Donnerstag, 18. April 2019

17:30
Schwerin SSC Palmberg Schwerin
Potsdam SC Potsdam
3:0
19:00
Stuttgart Allianz MTV Stuttgart
Aachen Ladies in Black Aachen
-:-

Aktuelles aus der Volleyball Bundesliga

Premiere: sporttotal.tv und VBL starten in erste gemeinsame Volleyball Bundesliga-Saison

VBL | Pressemitteilungen

·      VBL bringt innovative Remote-Technik in die Hallen

·      Automatisierte Übertragungen aller Begegnungen

·      Jung: „Die VBL setzt weiter auf Innovationen“


sporttotal.tv und die VBL vereint vor dem Brandenburger Tor in Berlin (Foto: Peter Müller / BILD) 

Ein spannender Schritt in die Zukunft: Wenn am Wochenende (13./14.10.) Deutschlands Volleyball-Eliteklasse der Männer in ihre neue Saison startet, ist in den Hallen der 1. Bundesliga erstmals die vollautomatisierte Kameratechnik der Kölner sporttotal.tv GmbH mit von der Partie. In bester HD-Qualität und ohne den Einsatz von Kamerapersonal werden die Spiele live und kostenfrei auf der Plattform sporttotal.tv gestreamt.  Die Kooperation zwischen der VBL und sporttotal.tv geht über drei Jahre und beinhaltet sowohl die Übertragungsrechte an der Bundesliga der Männer als auch der Frauen (Saisonstart 31.10). Alle Spiele der 1. Bundesligen werden live gezeigt. Einzige Ausnahme bilden ausgewählte Topspiele, die live im linearen Fernsehen bei SPORT1 zu sehen sein werden – meist Mittwoch- oder Donnerstagabend.

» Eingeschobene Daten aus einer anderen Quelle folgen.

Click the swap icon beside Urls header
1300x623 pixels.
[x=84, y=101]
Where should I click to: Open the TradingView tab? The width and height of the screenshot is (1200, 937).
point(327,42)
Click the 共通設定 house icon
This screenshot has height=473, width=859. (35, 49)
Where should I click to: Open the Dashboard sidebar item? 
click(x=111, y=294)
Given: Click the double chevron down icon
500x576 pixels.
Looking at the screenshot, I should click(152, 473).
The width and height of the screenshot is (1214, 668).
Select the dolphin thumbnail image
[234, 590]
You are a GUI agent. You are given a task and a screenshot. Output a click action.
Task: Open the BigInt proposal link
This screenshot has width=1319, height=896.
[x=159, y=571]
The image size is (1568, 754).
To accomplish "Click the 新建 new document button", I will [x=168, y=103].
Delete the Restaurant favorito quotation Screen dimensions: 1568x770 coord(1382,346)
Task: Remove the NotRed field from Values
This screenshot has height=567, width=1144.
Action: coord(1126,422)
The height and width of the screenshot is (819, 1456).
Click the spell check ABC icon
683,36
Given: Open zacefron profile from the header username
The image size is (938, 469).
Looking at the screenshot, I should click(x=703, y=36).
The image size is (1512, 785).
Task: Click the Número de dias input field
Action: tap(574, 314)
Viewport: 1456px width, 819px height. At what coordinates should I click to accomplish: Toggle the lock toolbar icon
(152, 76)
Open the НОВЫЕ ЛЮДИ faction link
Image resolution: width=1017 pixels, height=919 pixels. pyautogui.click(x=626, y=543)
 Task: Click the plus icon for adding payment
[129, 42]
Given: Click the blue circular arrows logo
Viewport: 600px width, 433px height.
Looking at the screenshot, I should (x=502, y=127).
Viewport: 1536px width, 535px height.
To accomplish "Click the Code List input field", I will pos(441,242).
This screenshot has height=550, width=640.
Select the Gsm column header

Als erste deutsche Profiliga geht die VBL einen neuartigen Übertragungsweg und zeigt Spitzensport erstmals mithilfe automatisierter 180-Grad-Kameratechnik. sporttotal.tv, der neue Streaming-Partner der Volleyball-Bundesliga (VBL), ist eine 2016 gegründete 100-Prozent-Tochter der SPORTTOTAL AG, die in Abstimmung mit Verbänden und Vereinen bereits über 370 Sportstätten mit ihrer speziell entwickelten Kameratechnik ausgestattet hat und regelmäßig sportliche Wettkämpfe (u.a. Regionalliga-Fußball, Eishockey) in hoher Qualität ferngesteuert live überträgt. Über 4.000 Spiele und Highlights werden allein in der laufenden Saison live bei sporttotal.tv und in den Angeboten verschiedener Medienpartner (u.a. BILD, Funke Mediengruppe) gestreamt.


Technisches Herzstück von sporttotal.tv ist eine einzigartige 180-Grad-Kamera-Technik, die fest am Spielfeldrand installiert wird. Die besondere Innovation des Systems ist ihre Software, die in der Lage ist, dem Spielgeschehen automatisiert zu folgen - ohne Chip im Ball oder im Trikot eines Spielers. Der Zuschauer kann z.B. über die App (kostenlos im Store) selbst Regie führen und die Perspektive selbst bestimmen.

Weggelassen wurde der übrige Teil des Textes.